The title suggests a meanwhile well-known discussion of one of the most common economic issues. But please do not expect an article about financial markets, booms, busts, and crashes. Instead the title refers to an economist’s perspective after finishing his or her master’s degree.
At this point in our career I am looking back at about five to six years of study. Large parts of the curriculum were rooted in neoclassical theory or at least dealt with fully rational and well informed representative agents maximizing their utility. Of course, I was sceptical. Until I started studying the term utility did not play such a huge role in my conversations and considerations. Many of my past decisions did not seem very rational. And with regard to information so far I had been taught that the most important thing to know is that I know nothing. So these representative agents I now had to deal with did not seem to represent guys like me or anyone I knew.
However, I was just a student and I was here to learn. So I tried to get used to the approximation called homo oeconomicus and analysed a world that did not seem to be the one I knew, but appeared to be fascinating in its own way. A world that was distinctively describable in clear mathematical terms and thereby allowed me to derive general solutions even to big problems. A world without doubts but with reliable and stable paths towards optimality. Within this world of assumptions and equations I suddenly even seemed to be able to approach the once sceptically seen approximation of my own self – fully rational and well informed.
After some time it therefore certainly felt good to coruscate in solving artificial problems given by exams. Yet, I did not have lost touch with reality and kept asking how to deal with the lack of practical applicability of all our analytically derived solutions. An answer given by a Nobel prize winner was that any lack of applicability arises just because the real world has not sufficiently managed to approach our assumptions yet. This answer was not really satisfying. First, the responsibility of an economist as a social scientist cannot end at conclusions about how the world should have been in order to meet the predictions of a model. Secondly, the world seemed way too far from some of the assumptions used to build this model. Thirdly, I was not in a position to move the world even a tiny bit towards what the assumptions had implied. And last but not least, with regard to some assumptions such movement even did not seem desirable to me.
No wonder therefore that I hopefully longed for the fragments of game theory and institutional economics waiting for us in later semesters. Dealing with bounded rationality, incomplete and asymmetric information, imperfect competition, strategic behaviour and even things like altruism and reciprocity these strands finally seemed to work on dropping some of the assumptions I have seen that critical for so long. What I was not supposed to drop in the course of my study, however, was the analytical framework, the search for general solutions and the therefore necessary simplifications. Five to six years later, I still found myself dealing with representative agents performing mathematical operations, a huge part of the world’s population is not even capable of.
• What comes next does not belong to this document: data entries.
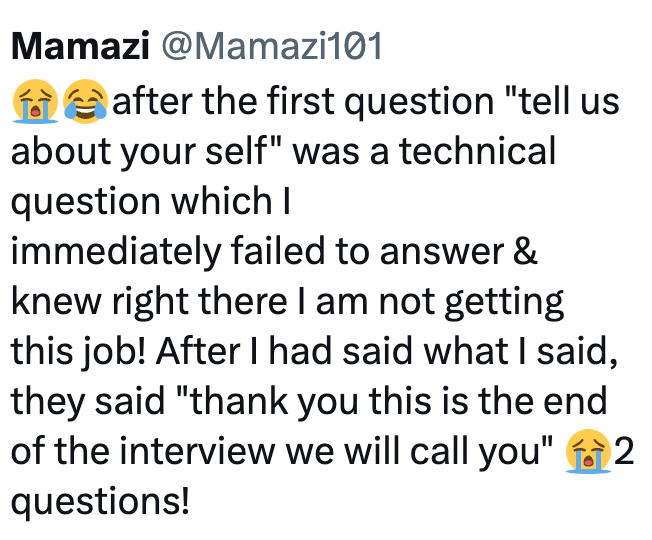Click the loudly crying emoji at tweet start
Viewport: 652px width, 540px height.
[34, 101]
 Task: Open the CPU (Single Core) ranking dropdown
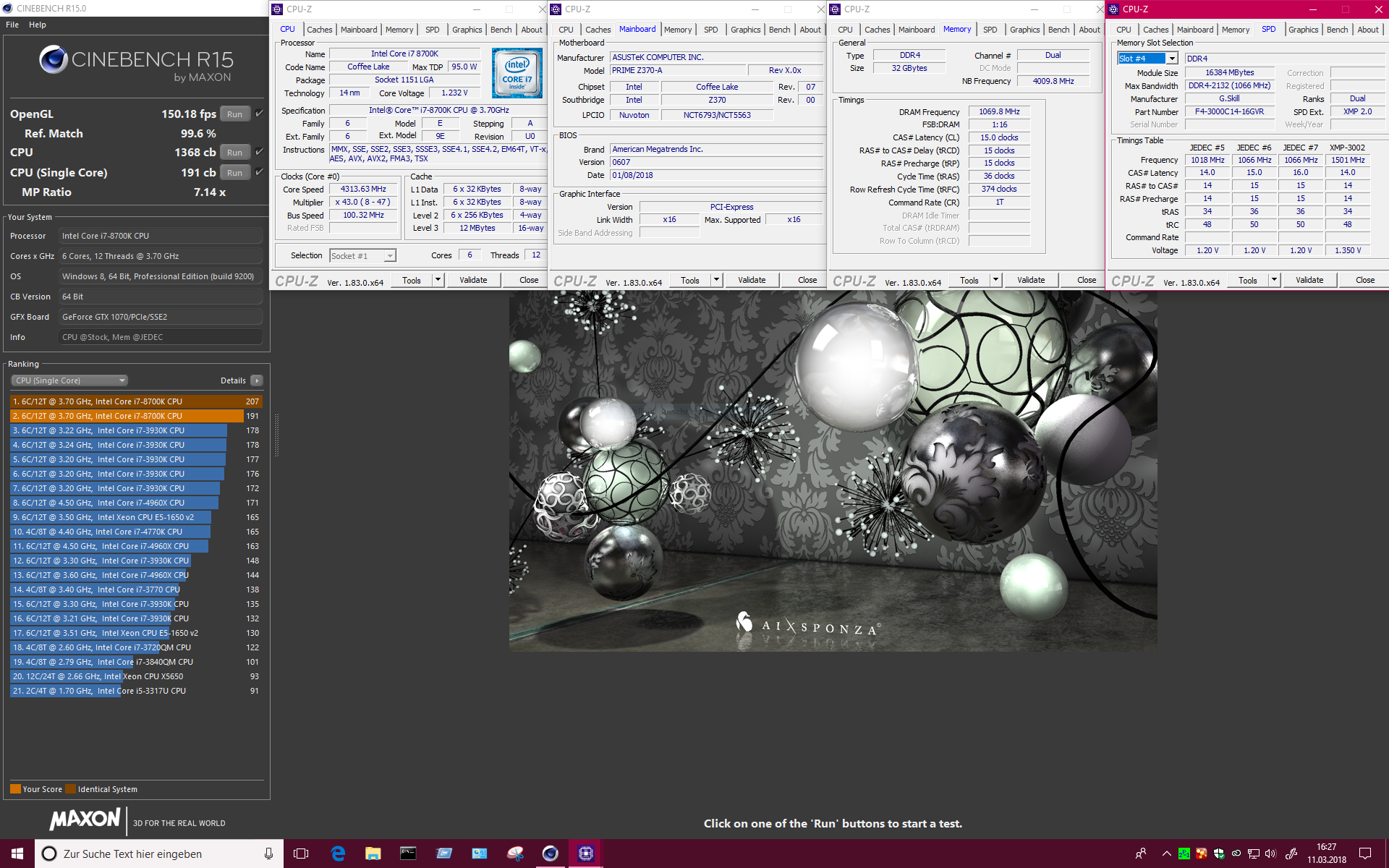tap(69, 380)
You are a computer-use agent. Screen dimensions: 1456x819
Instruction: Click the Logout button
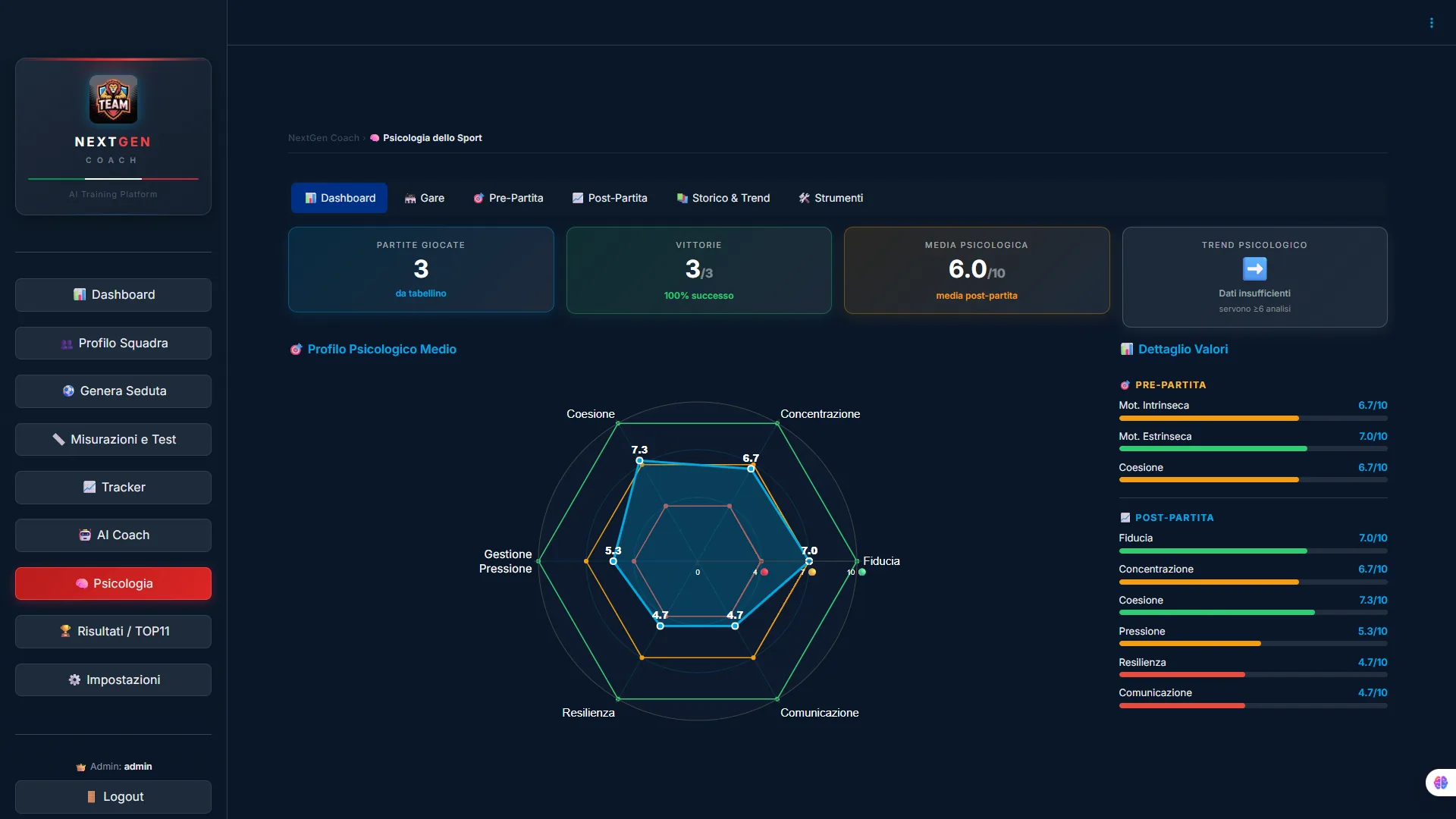113,797
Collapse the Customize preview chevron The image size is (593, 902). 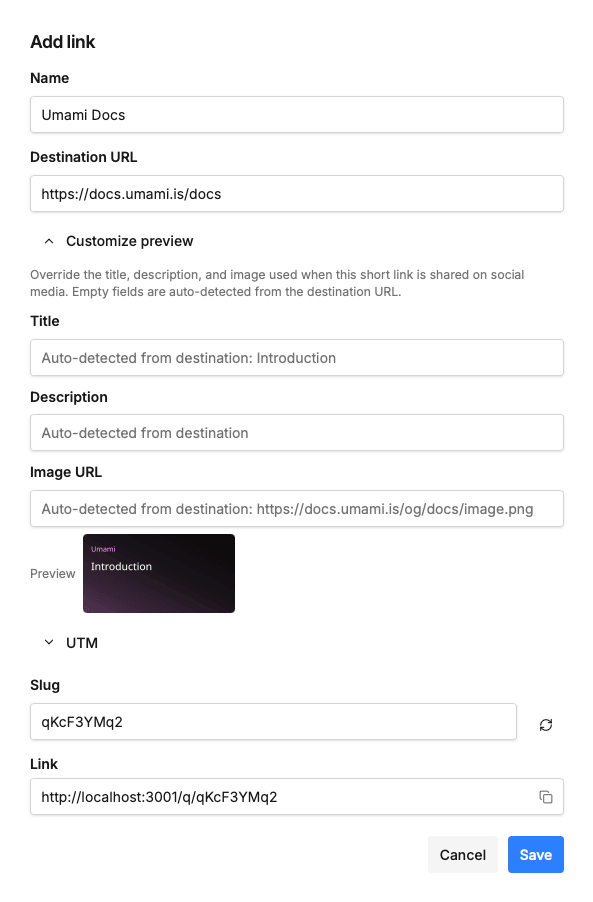point(49,241)
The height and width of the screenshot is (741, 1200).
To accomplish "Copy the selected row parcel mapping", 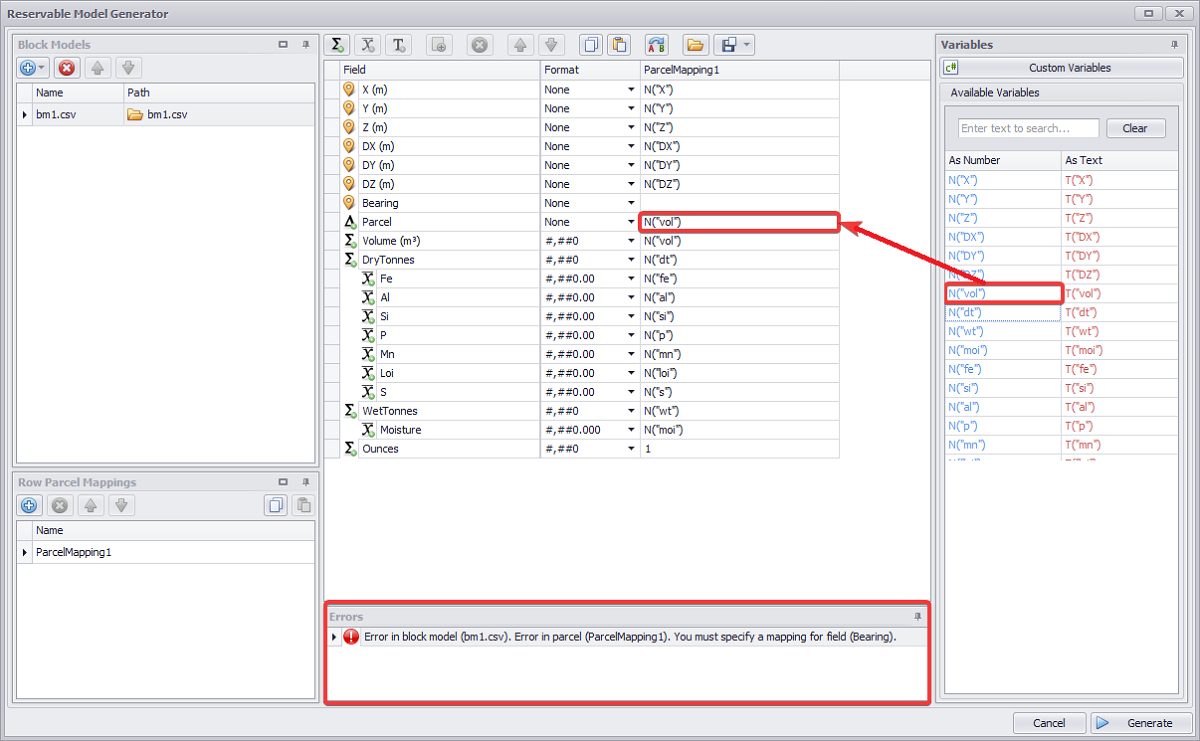I will coord(276,506).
To be clear, I appreciated the theoretical value of analysing a purely materialistic world populated by identical robots following the sacrificed rule of optimization. I still do. Just like I appreciate several other, partly refining, approaches taught in the course of my study. I do so because I appreciate science as a process of trial and error in which both, trials and errors, may be of value. It is the lack of appreciation for its own errors that I complain about when it comes to the economic discipline. It is this hesitant accounting for tiny flaws in an apart from that still idealizing model of an optimizing world, while the real world partly rather occurs to be the other way around: messing up due to people and manmade institutions flawed to the core with a tiny animus for optimality. One has to excuse my exaggeration, but remarkably large and influential parts of the economic discipline seem to consider the errors in hitherto existing approaches only to an extent that does not require a renunciation from the obsession with purely analytical frameworks and general solutions derived therein. Maybe some of us do so because mathematical sophistication makes us feel like natural scientists and technical experts. The bundle of assumptions our mathematical sophistication depends on, though, largely reduces our expertise to knowledge about a bubble we have been creating for decades. When it comes to reality, one of our most remarkable skills just seems to be denial. Equipped with our models we may feel like engineers, but often all we are engineering is a bundle of beliefs – frequently wronged, but bullheadedly preached.
A young economist like me therefore has to make a crucial decision. Either, I am able to accept things just like they are, try to sell what I have learned and ride the bubble for a few more years in order to achieve the ultimate goal: an extraordinary long publication list and a perpetual contract. Or I am simply not able to cotton up to this type of economics and pursue my own trials and errors independent of the expected lack of appreciation.
When I decided to study economics in the first place, I did that because of my interest in the economic system and not because of the returns achievable as an economist. This has not changed at all. So, if reaching out of the bubble means to risk my personal bust, crash and crisis with regard to the common type of a career, I self-confidently will do so. It remains the right and maybe even the utility maximizing path for a type of scientist I want to be. And despite our curriculum often suggests that economics are deadlocked, I meanwhile know that there are still a lot of us trying to change tack. So do not fear a crisis outside the bubble, but look forward to the downturn of beliefs you are not able to share.